** Stored data follows **
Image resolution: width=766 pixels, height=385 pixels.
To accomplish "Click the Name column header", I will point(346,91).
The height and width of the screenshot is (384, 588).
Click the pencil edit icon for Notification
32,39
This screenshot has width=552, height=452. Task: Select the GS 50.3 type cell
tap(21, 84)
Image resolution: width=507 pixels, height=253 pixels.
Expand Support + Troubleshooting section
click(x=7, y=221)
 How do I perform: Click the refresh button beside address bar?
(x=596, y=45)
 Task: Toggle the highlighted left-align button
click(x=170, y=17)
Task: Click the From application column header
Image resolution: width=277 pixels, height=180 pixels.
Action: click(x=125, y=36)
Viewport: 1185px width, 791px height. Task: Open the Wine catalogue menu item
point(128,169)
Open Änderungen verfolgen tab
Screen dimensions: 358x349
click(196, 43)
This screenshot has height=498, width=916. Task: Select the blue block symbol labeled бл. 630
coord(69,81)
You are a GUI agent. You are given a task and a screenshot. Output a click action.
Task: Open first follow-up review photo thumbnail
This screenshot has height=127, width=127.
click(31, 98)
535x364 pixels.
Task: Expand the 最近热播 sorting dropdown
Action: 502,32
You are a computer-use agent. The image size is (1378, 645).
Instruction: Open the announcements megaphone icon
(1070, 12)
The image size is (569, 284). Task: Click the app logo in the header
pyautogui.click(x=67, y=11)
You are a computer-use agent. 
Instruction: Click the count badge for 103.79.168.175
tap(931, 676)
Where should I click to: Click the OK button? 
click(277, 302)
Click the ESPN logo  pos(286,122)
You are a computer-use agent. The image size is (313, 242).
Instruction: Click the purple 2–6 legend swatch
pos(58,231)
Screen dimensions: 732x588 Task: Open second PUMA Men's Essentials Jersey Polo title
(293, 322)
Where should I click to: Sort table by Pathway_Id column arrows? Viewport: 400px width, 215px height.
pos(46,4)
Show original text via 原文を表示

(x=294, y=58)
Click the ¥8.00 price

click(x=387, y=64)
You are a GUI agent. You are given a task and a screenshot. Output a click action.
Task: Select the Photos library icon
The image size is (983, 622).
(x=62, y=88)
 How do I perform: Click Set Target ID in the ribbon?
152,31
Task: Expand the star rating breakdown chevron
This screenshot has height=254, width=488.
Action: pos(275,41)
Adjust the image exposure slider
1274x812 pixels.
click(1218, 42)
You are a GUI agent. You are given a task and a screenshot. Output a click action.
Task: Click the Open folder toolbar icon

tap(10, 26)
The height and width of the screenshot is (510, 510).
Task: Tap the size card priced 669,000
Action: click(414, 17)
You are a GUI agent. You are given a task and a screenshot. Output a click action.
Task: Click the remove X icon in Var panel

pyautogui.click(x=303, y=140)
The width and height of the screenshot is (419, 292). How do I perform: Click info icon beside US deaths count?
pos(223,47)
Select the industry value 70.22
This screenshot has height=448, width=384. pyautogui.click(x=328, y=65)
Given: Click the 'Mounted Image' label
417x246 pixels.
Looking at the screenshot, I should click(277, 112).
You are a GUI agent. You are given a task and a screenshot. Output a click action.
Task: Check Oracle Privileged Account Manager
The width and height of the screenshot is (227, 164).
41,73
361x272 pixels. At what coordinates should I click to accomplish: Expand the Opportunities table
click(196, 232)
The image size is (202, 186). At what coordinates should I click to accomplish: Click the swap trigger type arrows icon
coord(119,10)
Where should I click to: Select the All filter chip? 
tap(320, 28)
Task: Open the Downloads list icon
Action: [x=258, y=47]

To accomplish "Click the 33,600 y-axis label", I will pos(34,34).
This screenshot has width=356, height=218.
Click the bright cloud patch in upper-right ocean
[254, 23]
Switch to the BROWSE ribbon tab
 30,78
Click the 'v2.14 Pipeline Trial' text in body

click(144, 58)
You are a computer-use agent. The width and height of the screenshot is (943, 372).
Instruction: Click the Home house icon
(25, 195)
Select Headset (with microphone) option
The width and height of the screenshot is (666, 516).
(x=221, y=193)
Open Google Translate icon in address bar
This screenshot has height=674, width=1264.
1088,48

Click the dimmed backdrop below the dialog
** End of Stored data **
With the line containing "This screenshot has height=674, width=1264." as the start and the last line of the listing as the end, restate that stretch word for word and nothing else.

This screenshot has height=674, width=1264.
1088,48

Click the dimmed backdrop below the dialog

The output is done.